Overview

Study of TJ011133 in Participants With Relapsed/Refractory Advanced Solid Tumors and Lymphoma

Status:
Recruiting
Trial end date:
2023-09-23
Target enrollment:
0
Participant gender:
All
Summary
The purpose of this study is to assess the safety and tolerability of TJ011133 in participants with solid tumors and lymphoma.
Phase:
Phase 1
Accepts Healthy Volunteers?
No
Details
Lead Sponsor:
AbbVie
I-Mab Biopharma Co. Ltd.
Collaborator:
I-Mab Biopharma Co. Ltd.
Treatments:
Pembrolizumab
Rituximab
Criteria
Inclusion Criteria:

- Part 1: Participants with advanced relapsed/refractory solid tumors and lymphoma.

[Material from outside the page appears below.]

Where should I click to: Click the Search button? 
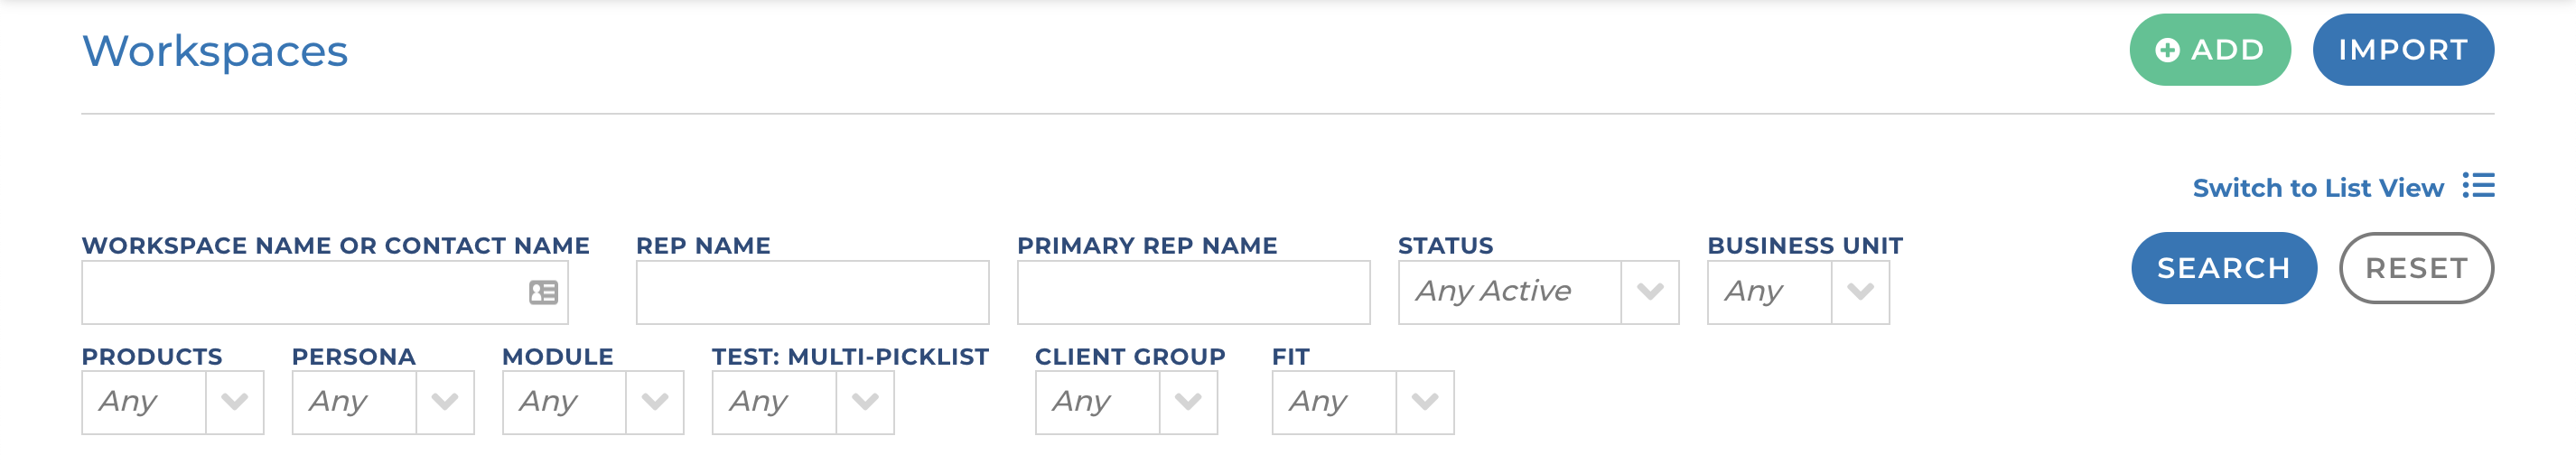coord(2223,268)
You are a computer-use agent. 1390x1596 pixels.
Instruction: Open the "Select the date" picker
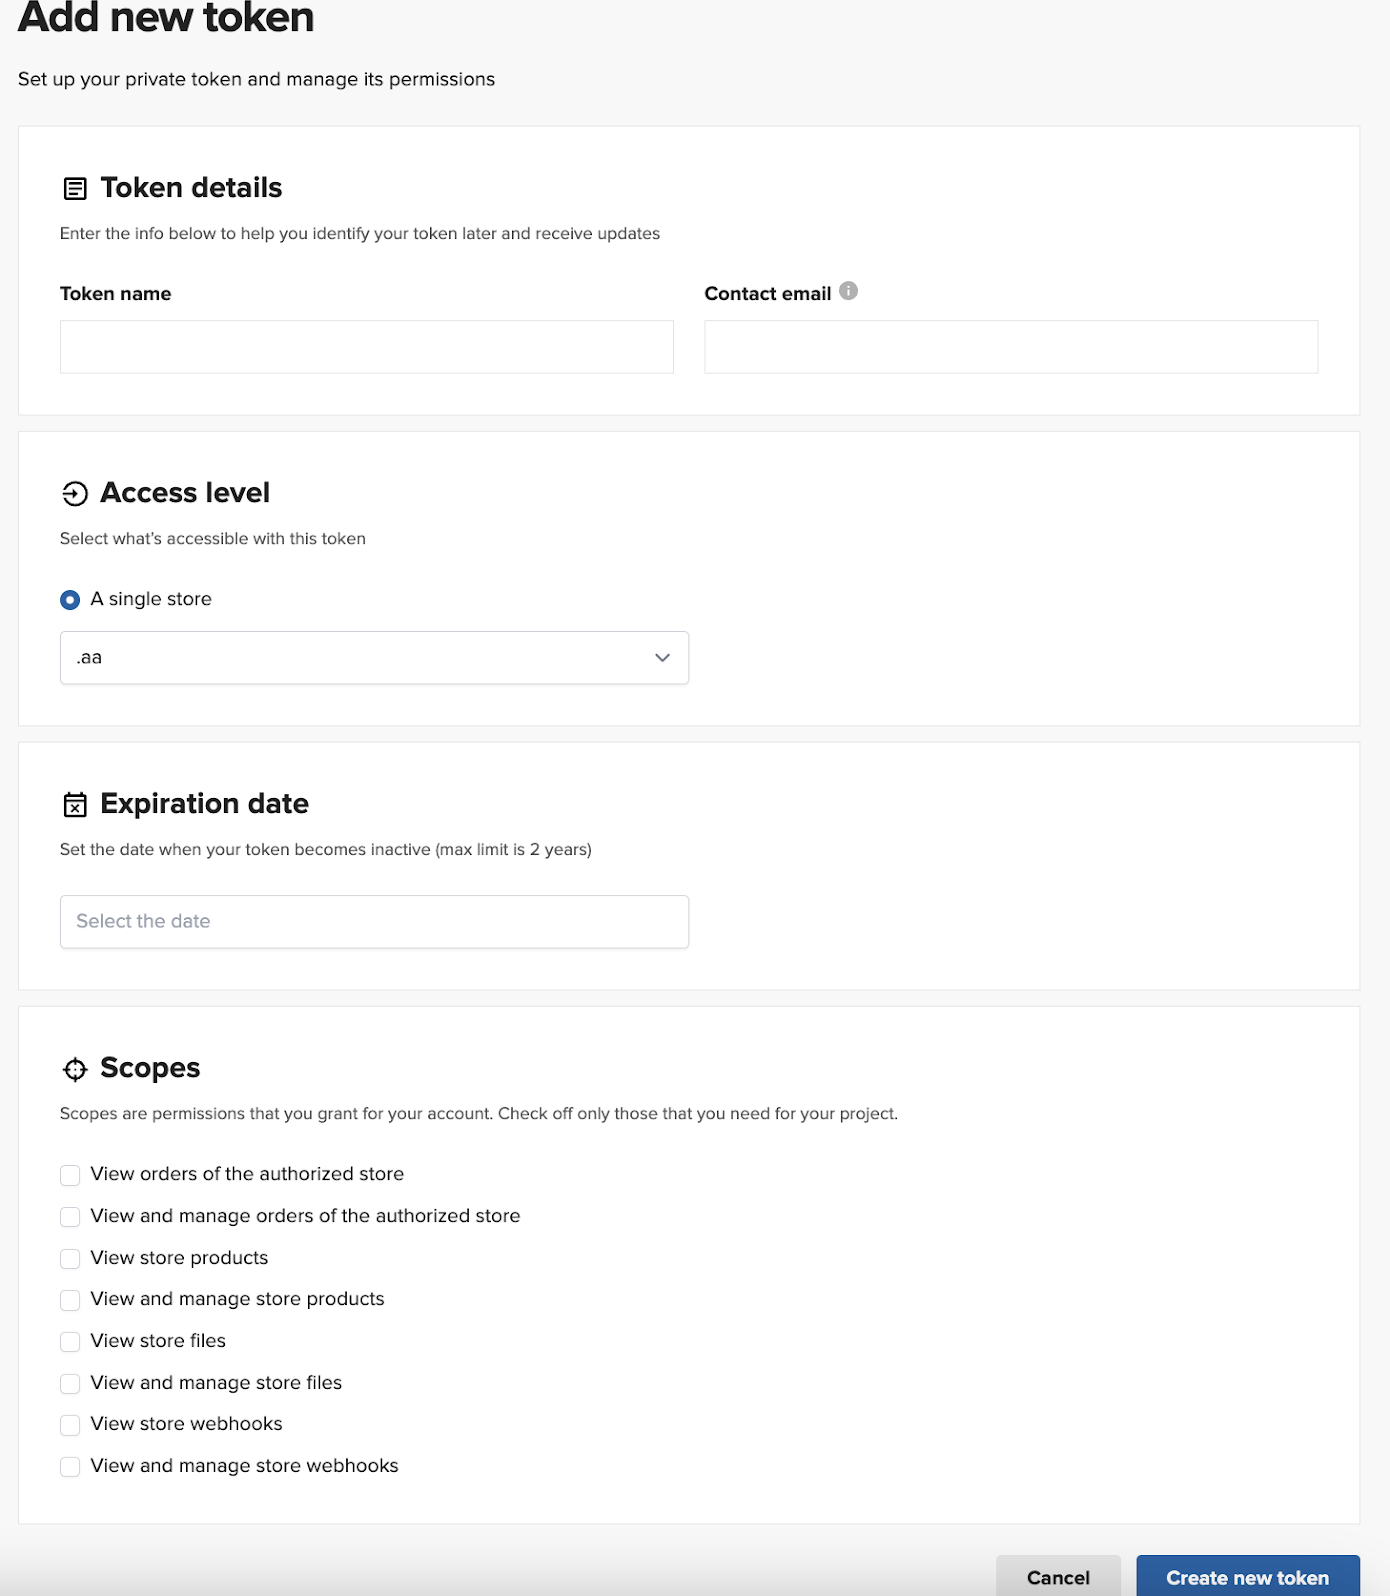point(374,922)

- Part 2 with Rituximab: Participants with DLBCL or Indolent B-cell Lymphoma, with at
least one measurable lesion by Lugano and available fresh metastatic biopsy sample
prior to study entry.

- Part 2 with Pembrolizumab: Participants with locally advanced non-small-cell lung
carcinoma (NSCLC) with disease progression or immune-oncology treatment naive
Epithelial ovarian cancer, fallopian tube, or primary peritoneal cancer, with at least
one measurable lesion defined by RECIST 1.1, and available fresh metastatic biopsy
prior to study entry.

- All Parts: Eastern Cooperative Oncology Group (ECOG) Performance Status 0 to 1 and
adequate bone marrow, renal, and liver functions.

Exclusion Criteria:

- Participants with known symptomatic central nervous system tumors or known central
nervous system metastases or leptomeningeal disease requiring steroids. Participants
who document stable and central nervous system metastases and are off steroids for
more than 4 weeks may be enrolled in the study.

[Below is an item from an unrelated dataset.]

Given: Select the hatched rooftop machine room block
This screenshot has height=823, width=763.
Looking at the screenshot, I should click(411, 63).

- Participants with Burkitt's lymphoma, lymphoblastic lymphoma, Richter's
transformation, primary effusion lymphoma or chronic lymphocytic leukemia/small
lymphocytic lymphoma.

- Participants with mantle cell lymphoma.

- Impaired cardiac function or clinically significant cardiac diseases.

- Prior treatment with CD47 or SIRPĪ± inhibitors.

- Prior autologous stem cell transplant <=3 months prior to starting study.

- Prior allogeneic stem cell transplant with either standard or reduced intensity
conditioning.

- Prior chimeric antigen receptor or chimeric antigen receptor T-cell therapy.

- History of autoimmune anemia or autoimmune thrombocytopenia.

- Positive Direct Antiglobulin Test.

- Active graft versus host disease (GVHD) or ongoing immunosuppression for GVHD.